Numeric dispersion parameter (variance for Gaussian/Gamma; fixed at 1 for binomial/Poisson). If NULL (default), estimated as var(Y).

ga.popsize

Integer. GA population size (number of candidate solutions maintained per generation).

ga.propelit

Numeric in (0, 1). Proportion of the population that is elite (carried forward unchanged to the next generation). The elite count is ceiling(ga.popsize * ga.propelit).

ga.proptourney

Numeric in (0, 1). Proportion of the population used in each tournament selection. The tournament size is max(ceiling(ga.popsize * ga.proptourney), 2).

ga.ngen

Integer. Number of GA generations to run.

ga.mutrate

Numeric in [0, 1]. Per-index mutation probability. At each mutation step, each of the n selected indices is independently replaced by a randomly chosen non-selected index with probability ga.mutrate.

ga.initpop

Optional ga.popsize-by-n integer matrix of starting solutions (each row is a candidate subset of size n). If NULL (default), the initial population is generated randomly.
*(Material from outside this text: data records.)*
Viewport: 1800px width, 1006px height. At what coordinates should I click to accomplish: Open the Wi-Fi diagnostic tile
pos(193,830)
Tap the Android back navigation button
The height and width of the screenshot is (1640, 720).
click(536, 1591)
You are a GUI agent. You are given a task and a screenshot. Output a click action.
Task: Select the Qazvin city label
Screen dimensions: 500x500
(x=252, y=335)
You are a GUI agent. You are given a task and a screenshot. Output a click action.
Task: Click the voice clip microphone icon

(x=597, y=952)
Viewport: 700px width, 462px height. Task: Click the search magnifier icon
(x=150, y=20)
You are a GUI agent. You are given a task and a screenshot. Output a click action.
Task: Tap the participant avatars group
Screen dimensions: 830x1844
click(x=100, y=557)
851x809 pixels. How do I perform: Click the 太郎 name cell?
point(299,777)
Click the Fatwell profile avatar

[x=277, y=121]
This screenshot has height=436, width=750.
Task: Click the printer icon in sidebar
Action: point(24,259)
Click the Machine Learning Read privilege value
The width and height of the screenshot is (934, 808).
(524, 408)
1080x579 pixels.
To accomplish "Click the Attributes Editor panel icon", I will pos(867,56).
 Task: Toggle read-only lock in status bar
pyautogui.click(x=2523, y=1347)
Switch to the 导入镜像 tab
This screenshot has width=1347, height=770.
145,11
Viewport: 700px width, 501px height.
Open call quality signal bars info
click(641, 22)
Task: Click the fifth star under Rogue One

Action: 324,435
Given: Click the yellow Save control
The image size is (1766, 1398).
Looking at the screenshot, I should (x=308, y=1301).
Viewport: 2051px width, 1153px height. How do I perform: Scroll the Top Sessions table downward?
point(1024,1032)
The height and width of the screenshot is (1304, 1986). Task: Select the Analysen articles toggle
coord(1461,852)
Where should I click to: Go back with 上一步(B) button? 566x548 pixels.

When cluster is provided, the rows are split evenly across workers.

optimMeasure

Character string specifying the optimality criterion. One of "Par-spec" (parameter-specific), "A-opt" (A-optimality), or "D-opt" (D-optimality).

K.idx

Integer index (or vector of indices) identifying the parameter(s) of primary interest. Required when optimMeasure = "Par-spec".

seed

Integer random seed, set before GA initialisation. Default: 1.

verbose

Integer. If > 0, the best objective value is printed every verbose generations. Default: 0 (silent).

cluster

An optional parallel cluster object created by makeCluster. When provided, length(cluster) independent GA searches are run in parallel (each worker receives an equal share of ga.initpop rows, or a random initial population if ga.initpop = NULL), and the best solution across all workers is returned. The caller is responsible for starting and stopping the cluster. Default: NULL (sequential single-run GA).

Details

The fitness function evaluates the anticipated Fisher information matrix (FIM) for a candidate selection indicator R:

\mathrm{FIM}(R) = I_3/N + \sum_{i: R_i=1}(I_{2,i} - I_{3,i})/N,

where I_3 is the empirical score outer-product estimator (the numerically stable approximation to the full Louis (1982) observed FIM valid for large N, since I_1 \approx I_2 in the genotype expansion context), and I_{2,i}, I_{3,i} are the per-individual complete-data score outer product and observed-data score outer product, respectively. Under H_0 (beta[G] = 0) the score-test Schur complement is optimised; under H_a the full inverse FIM is optimised.

Value

An object of class "kofnGA" (see kofnGA) with the following elements:

bestsol

Integer vector of length n giving the row indices (in data) of the selected phase 2 individuals.

bestobj

Numeric value of the optimality criterion at bestsol.

pop

Final population matrix (ga.popsize rows, n columns), sorted by fitness.

obj

Objective values for each row of pop.

old

List with per-generation best, obj, and avg records.

time.elapsed

Named numeric vector with the pre-processing (preproc) and GA (GA) times in seconds.

See Also

kofnGA, twoPhaseDesign, optimTP.LM

Examples


data <- DataGeneration_TPD(N = 500)
data <- data[, c("Y", "Z")]  # phase-1 data: no G column
p_gz <- data.frame(Z = c(0, 0, 0, 1, 1, 1, 2, 2, 2), # theoretical joint distribution
        G1 = c(0, 1, 2, 0, 1, 2, 0, 1, 2), # between G and Z (LD = 0.75, MAF_G = 0.2, MAF_Z = 0.3)
        q = c(0.486, 0.004, 0, 0.143, 0.276, 0.001, 0.011, 0.04, 0.039)) 

res_ga <- optimTP.GA(
  formula      = Y ~ Z + G1,
  miscov       = ~ G1,
  auxvar       = ~ Z,
  family       = gaussian(),
  n            = 100,
  data         = data,
  beta         = c(2, 0.5, 0.1),
  p_gz         = p_gz,
  ga.popsize   = 40,
  ga.propelit  = 0.1,
  ga.proptourney = 0.1,
  ga.ngen      = 50,
  ga.mutrate   = 0.01,
  optimMeasure = "Par-spec",
  K.idx        = 2L
)
cat("Best objective:", res_ga$bestobj, "\n")
cat("Selected indices (first 10):", head(res_ga$bestsol, 10), "\n")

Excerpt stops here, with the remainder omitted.